Life with chronic illness makes it very difficult to set priorities.
Most of us use bags of one kind or another in various shapes and sizes. A purse has limited space and there’s a maximum number of items it can hold. When it’s full to capacity we can’t add anything more without taking something else out.
Our lives run the same way. We have a natural tendency to want to say yes to every good opportunity that comes along. Pleasing those around us and make them feel important.
We tend to live our lives as if we have unlimited energy. That won't work my #spoonie friend!
Even those with great health have limited purse space. But those of us with chronic illnesses must be more intentional about what our bag looks like. What are we going to keep in it?
Your family and friends are bound to come along and ask you to carry something in your purse for them. Whether it’s that your choir needs a person to keep up with group emails or your daughter’s class needs a Friday snack mom.

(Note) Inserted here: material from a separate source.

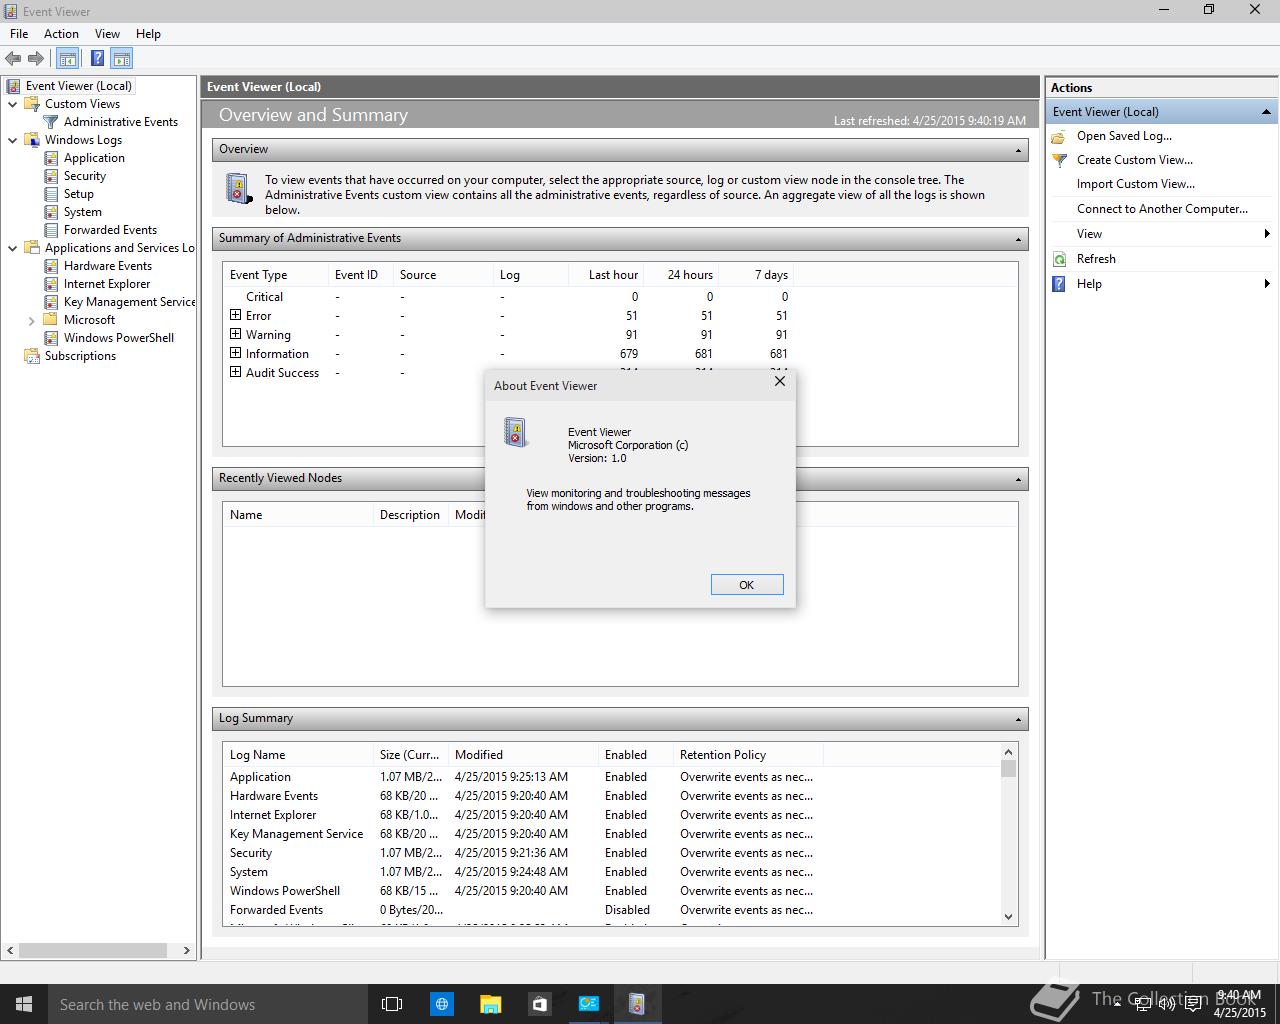Expand the Warning event type row
Screen dimensions: 1280x1024
[236, 334]
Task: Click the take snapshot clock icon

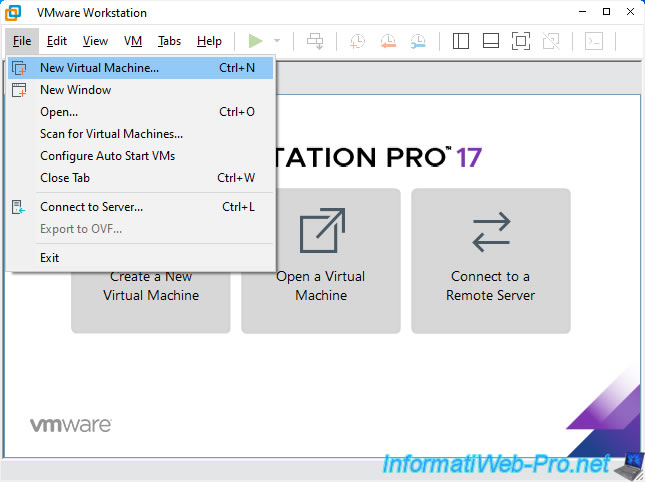Action: (x=357, y=41)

The world puts this awful peer pressure on us that we need to go to bed exhausted each night or we haven’t lived up to our full potential. We can have our cake and eat it too, right? We also should be growing the wheat, milling it to flower, baking it, making homemade frosting, and serving it on a hand-painted glass cake server while we are entertaining 50 of our closest friends of which we maintain a perfect, close relationship.
It can’t be done.
It’ll come to the point where you can’t add one more thing until you’ve taken something else out or something will be forgotten about altogether.
Deciding to prioritize your life and choose what will go and what will stay is better done now than after you’ve had a physical or mental breakdown.
Here are 5 tips for prioritizing life with chronic illness:
1. You need to choose to put your energy and effort into the important priorities and not just the immediate opportunities. Look down the road 20 years from now on how this commitment will affect your life or those around you. Are you putting more effort into the trivial or the lasting? Focusing on the most important will actually allow you to feel like you are accomplishing more. Whereas, when you are juggling too many things at once you’re not really able to give that one area the attention it deserves.
2. Focus on what you want your life to be like. When you’re faced with living life with chronic illness you have to take the time to sit back and prioritize the things that matter most to you. You’re going to have to find and accept your new normal. That new normal may mean you’re not able to keep up with everything the way you were before. But you know what, that’s ok. Life can still be full, complete, and intentional with our new limitations.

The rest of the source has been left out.